Apartment crunch produces record low vacancies

Investors see bigger profits in condo sales


May 08, 2006

Condominium conversions, investor activity and tear downs created a supply drought in the Las Vegas Valley apartment market in the first quarter, according to Michael Belnick, an apartment specialist with REMAX Commercial Real Estate. The result was a record low 3.29 percent vacancy rate, down from the valley’s standard 5 percent.

There were 150 apartment complexes, totaling 5,604 units, sold in the first quarter, or 80 fewer properties than the previous year. The sales brought $535.7 million in revenue, which is $288.7 million less than in 2005. But the sale price climbed to an average of $95,600 per unit, marking a valley record. Prices are now $10,000 per unit more costly than a year ago and 46.5 percent higher than in 2004.

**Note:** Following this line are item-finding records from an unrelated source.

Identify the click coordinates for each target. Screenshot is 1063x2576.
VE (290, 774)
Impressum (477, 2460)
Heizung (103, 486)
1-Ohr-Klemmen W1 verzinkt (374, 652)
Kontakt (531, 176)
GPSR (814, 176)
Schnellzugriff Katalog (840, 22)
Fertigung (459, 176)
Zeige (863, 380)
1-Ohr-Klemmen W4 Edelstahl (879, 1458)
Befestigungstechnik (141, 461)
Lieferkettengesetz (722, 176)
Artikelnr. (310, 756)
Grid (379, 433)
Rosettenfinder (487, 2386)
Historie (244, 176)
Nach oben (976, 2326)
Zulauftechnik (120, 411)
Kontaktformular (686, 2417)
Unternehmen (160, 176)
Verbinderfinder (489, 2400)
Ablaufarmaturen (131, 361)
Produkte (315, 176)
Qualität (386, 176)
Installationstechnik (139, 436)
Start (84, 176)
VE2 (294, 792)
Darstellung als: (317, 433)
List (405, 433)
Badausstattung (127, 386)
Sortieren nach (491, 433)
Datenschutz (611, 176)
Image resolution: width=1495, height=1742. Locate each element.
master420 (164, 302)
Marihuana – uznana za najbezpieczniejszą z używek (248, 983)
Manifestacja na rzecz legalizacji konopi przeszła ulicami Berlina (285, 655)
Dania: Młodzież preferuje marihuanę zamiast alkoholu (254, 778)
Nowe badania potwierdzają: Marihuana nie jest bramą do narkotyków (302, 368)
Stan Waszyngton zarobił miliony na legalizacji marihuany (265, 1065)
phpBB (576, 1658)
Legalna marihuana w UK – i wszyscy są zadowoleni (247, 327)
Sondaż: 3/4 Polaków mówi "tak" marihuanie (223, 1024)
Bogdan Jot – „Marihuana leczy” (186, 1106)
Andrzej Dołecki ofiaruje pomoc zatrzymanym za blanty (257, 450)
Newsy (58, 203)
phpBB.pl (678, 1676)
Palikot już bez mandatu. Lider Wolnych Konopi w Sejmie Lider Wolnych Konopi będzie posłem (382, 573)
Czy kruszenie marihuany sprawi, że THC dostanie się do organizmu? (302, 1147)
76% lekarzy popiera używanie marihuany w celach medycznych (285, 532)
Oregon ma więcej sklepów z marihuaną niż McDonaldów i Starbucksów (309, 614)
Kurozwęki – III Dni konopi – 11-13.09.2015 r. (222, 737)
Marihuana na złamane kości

“There is a definite market slowdown due to the limited supply of product left to sell,” said Belnick. “Every number is down except for pricing.” Nevada West Development recently paid $37.7 million, or $134,921 per unit, for the 280-unit Chapel Hill apartments at 9620 W. Russell Rd. There were only 40 sales of apartment complexes with 100 units or more during the first quarter, due to limited available quantities and apartment-to-condominium conversions.

There have been 2,190 converted condo sales through March, reported Dennis Smith of Home Builders Research Inc., a Las Vegas residential analyst. It now accounts for 24.5 percent of the total home sale market in the valley.

Southern Nevada’s rapid population growth has attracted throngs of real estate investors seeking a quick buck with apartment-to-condo conversions. Eagle Real Estate Group, for example, recently sold out its 560-unit Sedona condominium complex, located at 9000 S. Las Vegas Blvd. The firm purchased the 26.2-acre apartment community, named Camden Harbor, in January 2005. It completed $1.4 million in conversion upgrades last March. The project earned $122.6 million for a 135 percent cash return on investment.

There’s more to come. Roughly 4,450 rental units will be converted for sale this year, said Spencer Ballif, an apartment specialist with CB Richard Ellis. And those follow on the heels of 14,700 converted units in the past two years. About half of those units are owner-occupied, with the other half being sublet from investors.

Rents, as a result, averaged $882 per month in the first quarter, a 2 percent increase from the previous quarter, and they are expected to climb another 6 to 8 percent before year’s end. Landlords, meanwhile, are offering few rent concessions and offering shorter leases due to their ability to raise rates.

“We are still seeing things tightening on the vacancy side,” Ballif said. “A lot of investment sale activity has slowed because of rising interest rates and a scarcity of product. But the market outlook generally remains very healthy.”

PROJECTS

General Design & Construction is performing $133,764 worth of remodeling on the Skyline Restaurant and Casino at 1741 North Boulder Highway, Henderson. Work on the 12,500-square-foot facility, owned by car dealer Jim Marsh, is scheduled to finish in July.

MILLION-DOLLAR DEALS

Pulte Homes bought 2,000 acres of land in Mesquite, 80 miles northeast of Las Vegas, for $79 million, or $39,500 per acre, from River West. Colliers International’s Patrick McNaught represented the buyer. Pulte is building a 4,600-home master-planned community on the property.

Story Book Homes bought five acres of land at the northwest corner of Conn Avenue and Tioga Way in Las Vegas for $3.5 million, or $700,000 per acre, from Cactus Highlands/Strimling/Rudnick. Colliers International’s Scott Gragson, John Kilpatrick and Robert Torres represented the seller.

Argyris Enterprises bought a 3,912-square-foot retail building at 3820 E. Craig Road in North Las Vegas for $2.4 million, or $613 per square foot, from Highway 15 LLC. MBA Associates’ Abdus Asif represented the seller, and Grubb & Ellis’ Nelson Tressler represented the buyer.

Rainbow Furniture signed a five-year, $1.379 million lease for 14,900 square feet of retail space at 1250 S. Rainbow Blvd. Grubb & Ellis’ Tressler represented both the tenant and the lessor, Keith-Warm Springs LLC. The reported average rent equals $1.54 per square foot.

Asian Fusion Hotpot signed a 10-year, $1.221 million lease for 3,731 square feet at 6125 Fort Apache Rd., Las Vegas. Grubb & Ellis’ Tressler represented the lessor, Lynden Square LLC and Ameridream’s John Brown represented the tenant. The reported average rent equals $2.73 per square foot.